Prisoners are allowed to receive visitors as soon as they are incarcerated. One category of visit is “Official”. These are normally conducted by the prisoner’s legal team working on defence, appeal or other matters court-related. However, the facilities for these visits are often taken by employers visiting to sever the ties with their employee face-to-face. They range from the excessively formal military dismissal, where I always imagined, if the prisoner was still wearing uniform, his or her epaulettes would be ripped from the shoulder; to some emotional one to ones with a boss who may also be a friend.
A crime against the organisation, a theft, fraud or industrial espionage, may indeed indicate a breach of trust that means dismissal is the only option.
A serious crime such as murder, rape, arson potentially carries a “life sentence” and this again is grounds for dismissal.

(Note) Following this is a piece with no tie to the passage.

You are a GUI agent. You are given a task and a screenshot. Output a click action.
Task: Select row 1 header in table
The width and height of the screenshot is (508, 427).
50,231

What if the crime is not against the business and doesn’t incur an indeterminate sentence? Is it reasonable to dismiss? In my experience, people end up in prison for all sorts of reasons, sometimes for a one-off stupid act. Consideration needs to be given to the impact that the punishment of imprisonment has already had in the prisoner’s life. Serious thought needs to be given to the automatic removal of the means to start rebuilding once the sentence is served; otherwise we are arguably contributing to and increasing the likelihood of future reoffending.
Yes, we can argue that a conviction indicates a breach of trust, but does it necessarily indicate a breach of trust that an organisation can no longer live with? An employee’s mistake is in many cases a breach of the trust the employer has placed in that individual, but you don’t dismiss out of hand.
I accept that organisations are not welfare communities, existing solely for the support of its members, but imprisonment can and does feel like the whole world has abandoned an individual. Before you join that group, please ask yourself: are you being reasonable?